Exercise materials Start Marker

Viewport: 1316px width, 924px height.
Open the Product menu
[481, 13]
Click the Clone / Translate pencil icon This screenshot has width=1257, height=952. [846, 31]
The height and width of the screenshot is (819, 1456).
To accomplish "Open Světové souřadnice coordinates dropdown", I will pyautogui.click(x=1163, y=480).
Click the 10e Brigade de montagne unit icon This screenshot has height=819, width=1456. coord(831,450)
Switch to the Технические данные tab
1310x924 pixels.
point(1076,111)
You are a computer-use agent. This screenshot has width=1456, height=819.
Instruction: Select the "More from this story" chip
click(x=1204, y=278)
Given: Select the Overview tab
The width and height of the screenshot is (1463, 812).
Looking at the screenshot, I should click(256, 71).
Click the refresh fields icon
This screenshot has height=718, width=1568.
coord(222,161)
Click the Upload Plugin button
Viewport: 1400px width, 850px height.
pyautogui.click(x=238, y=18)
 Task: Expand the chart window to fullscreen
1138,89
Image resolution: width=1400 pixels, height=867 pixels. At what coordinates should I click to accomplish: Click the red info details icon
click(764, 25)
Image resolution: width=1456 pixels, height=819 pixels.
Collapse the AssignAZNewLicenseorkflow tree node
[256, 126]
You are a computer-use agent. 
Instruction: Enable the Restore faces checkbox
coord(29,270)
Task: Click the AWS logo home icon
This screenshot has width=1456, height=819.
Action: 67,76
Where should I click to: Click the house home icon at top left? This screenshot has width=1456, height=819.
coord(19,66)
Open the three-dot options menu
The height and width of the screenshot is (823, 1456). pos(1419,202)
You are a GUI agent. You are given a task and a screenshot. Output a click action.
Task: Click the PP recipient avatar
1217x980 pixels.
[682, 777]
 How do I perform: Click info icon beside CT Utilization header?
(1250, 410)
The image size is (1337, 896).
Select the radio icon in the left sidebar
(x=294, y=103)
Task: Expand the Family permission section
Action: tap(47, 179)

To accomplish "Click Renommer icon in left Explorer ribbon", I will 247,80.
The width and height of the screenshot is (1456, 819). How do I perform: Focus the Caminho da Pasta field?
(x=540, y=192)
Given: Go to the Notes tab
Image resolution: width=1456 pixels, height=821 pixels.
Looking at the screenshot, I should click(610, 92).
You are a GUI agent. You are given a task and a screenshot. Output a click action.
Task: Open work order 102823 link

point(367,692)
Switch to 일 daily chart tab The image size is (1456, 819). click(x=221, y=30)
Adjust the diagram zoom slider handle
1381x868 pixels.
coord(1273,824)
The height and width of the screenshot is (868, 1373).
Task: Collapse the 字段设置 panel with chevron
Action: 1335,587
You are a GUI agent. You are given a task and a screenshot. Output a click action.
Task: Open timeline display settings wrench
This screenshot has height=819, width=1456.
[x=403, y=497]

Exercise materials End Marker

Your task: What you give back should be the lines from the one with "Task: Open work order 102823 link" to the end of the data, copied exactly, both ends included.

Finished exercise:
Task: Open work order 102823 link

point(367,692)
Switch to 일 daily chart tab The image size is (1456, 819). click(x=221, y=30)
Adjust the diagram zoom slider handle
1381x868 pixels.
coord(1273,824)
The height and width of the screenshot is (868, 1373).
Task: Collapse the 字段设置 panel with chevron
Action: 1335,587
You are a GUI agent. You are given a task and a screenshot. Output a click action.
Task: Open timeline display settings wrench
This screenshot has height=819, width=1456.
[x=403, y=497]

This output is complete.